Jesus Christ is our righteous. He alone has the righteousness that we need to enter the Kingdom of God and we receive that righteous from Him as a gift through faith alone. We receive it simply when we believe the Gospel promise that all of the things that Jesus did, He did for us. His keeping of the law, His death on the cross, His resurrection from the tomb, every miracle and every sign, Jesus did all of it so that through trusting in Him we could have something that was otherwise impossible. We could have the perfect righteousness needed to enter God’s Kingdom. Just listen to how many passages from the Bible teach us that we are righteous in the eyes of God through faith alone and not our works:

Romans 4:5, “And to the one who does not work but believes in Him who justifies the ungodly, his faith is counted as righteousness.”

Romans 10:4, “For Christ is the end of the law for righteousness to everyone who believes.

Titus 3:5, “He saved us, not because of works done by us in righteousness, but according to his own mercy, by the washing of regeneration and renewal of the Holy Spirit, whom he poured out on us richly through Jesus Christ our Savior.”
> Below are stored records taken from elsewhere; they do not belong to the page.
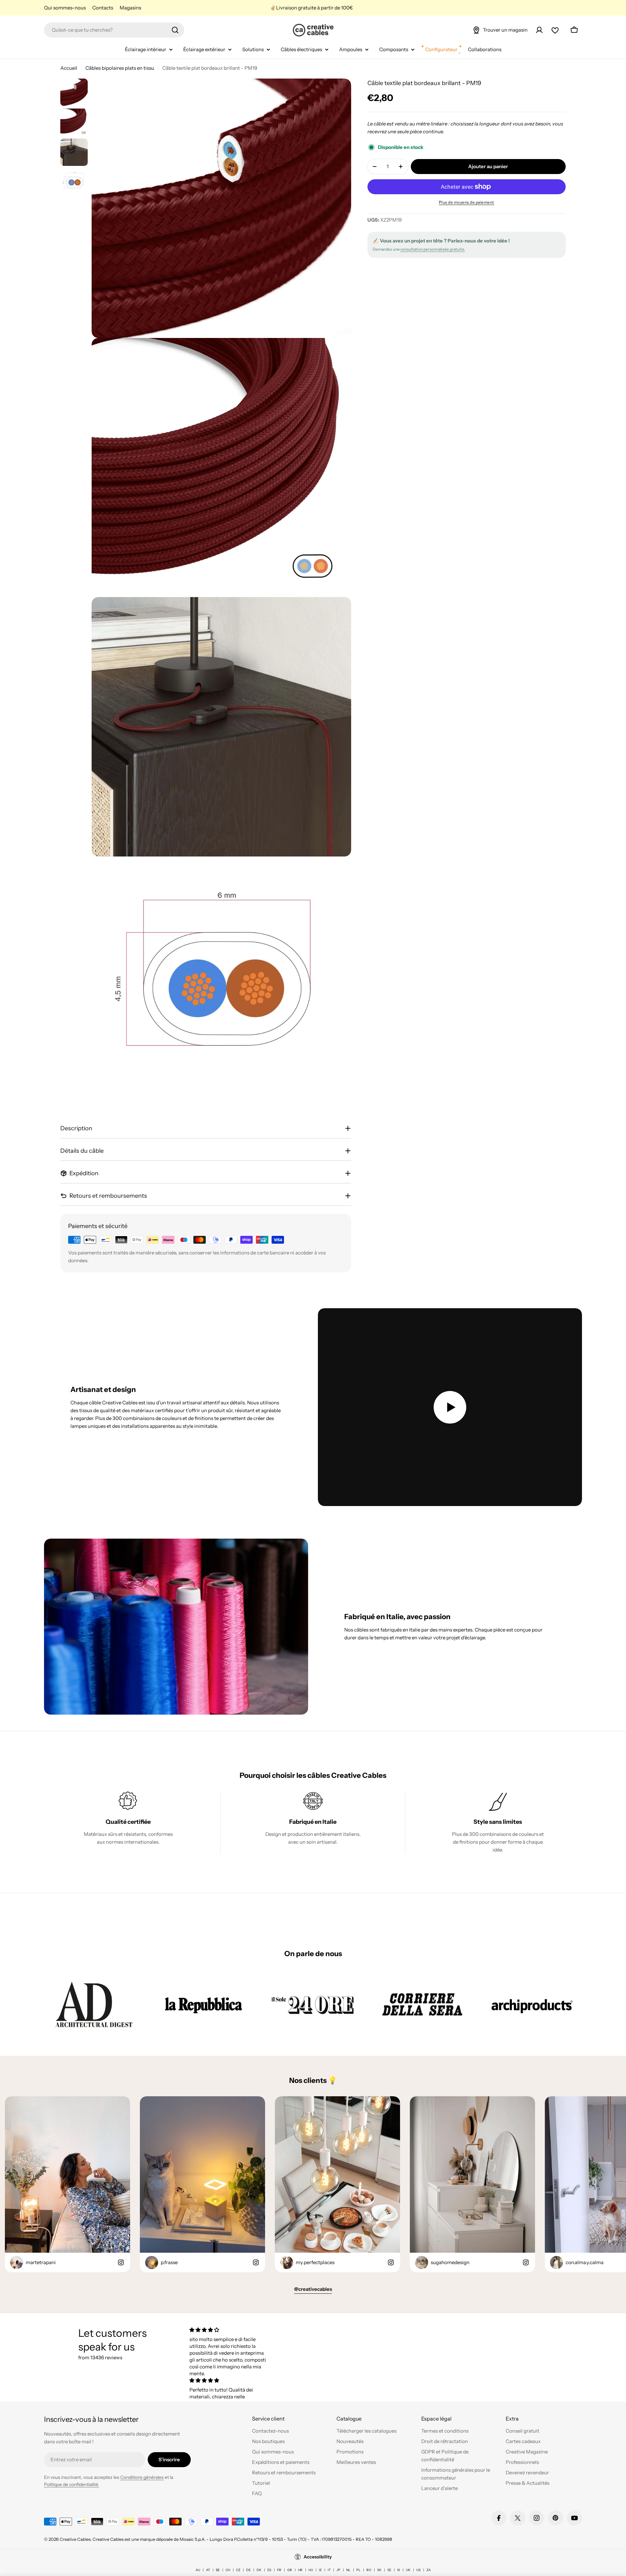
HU (310, 2570)
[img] (229, 2329)
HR (300, 2570)
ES (269, 2570)
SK (379, 2570)
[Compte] (539, 30)
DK (259, 2570)
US (418, 2570)
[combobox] (114, 29)
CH (228, 2570)
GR (289, 2570)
Romans 1:17, “For in it the righteousness of God is revealed from faith for faith, as it is written, “The righteous shall live by faith.”

Philippians 3:9 “[So that I may be] found in him, not having a righteousness of my own that comes from the law, but that which comes through faith in Christ, the righteousness from God that depends on faith.”

Romans 4:3, “Abraham believed in the Lord, and He counted it to him as righteousness.”

And Romans 3:21, “But now the righteousness of God has been manifested apart from the law, although the Law and the Prophets bear witness to it— the righteousness of God through faith in Jesus Christ for all who believe.”

That’s how a person gets the perfect righteous needed to enter into God’s Kingdom and be saved. It isn’t through doing a bunch of righteous deeds. It is through trusting in the righteousness of Christ. We don’t have any righteousness of our own. It may look like we do sometimes on the outside, but God knows what is going on on the inside. And yet, even though we don’t have the perfect righteousness that we need to go to heaven, Jesus does. And Jesus gives it to us as a gift. He takes all of His law keeping, and all of His suffering for our law breaking, and He gives us the credit for it through faith alone. When we forsake ourselves and our own works, and rely instead on the work of the Lord in our place, then, and only then, do we have a righteousness that exceeds that of the scribes and Pharisees. Then, and only then, do we have the promise that no matter how unrighteous we have been, someday we will be called great in the Kingdom of God. In Jesus’ Name. Amen.